*EXERCISE GOAL*
Rewrite the rows starting at the line containing "Open Cookie Preferences in top header" and ending at the line containing "[x=577, y=25]", swapping "top header" for "page header" and changing nothing else. Omit the pictures from your output.

*GIVEN DATA*
** Start **

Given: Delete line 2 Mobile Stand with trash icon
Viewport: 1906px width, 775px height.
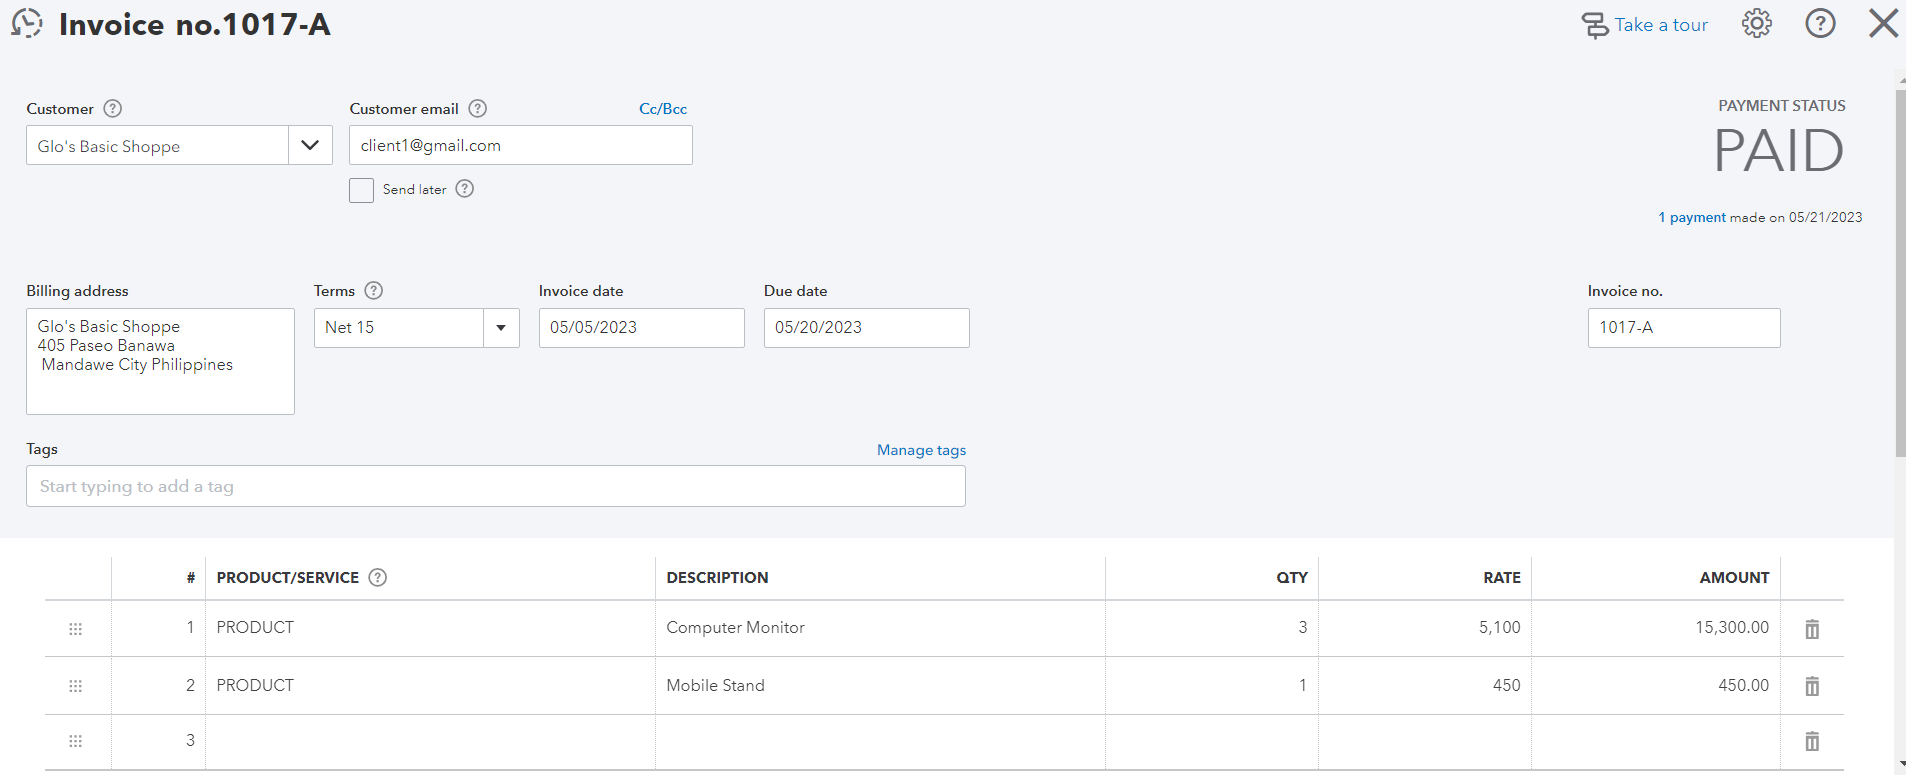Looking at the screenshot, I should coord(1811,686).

** End **
** Start **

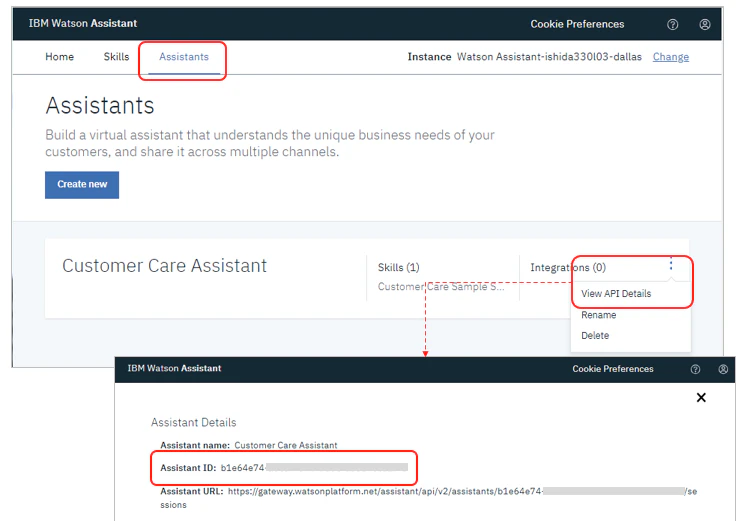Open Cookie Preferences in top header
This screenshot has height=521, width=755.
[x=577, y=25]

** End **

*TASK OUTPUT*
Open Cookie Preferences in page header
This screenshot has height=521, width=755.
[x=577, y=25]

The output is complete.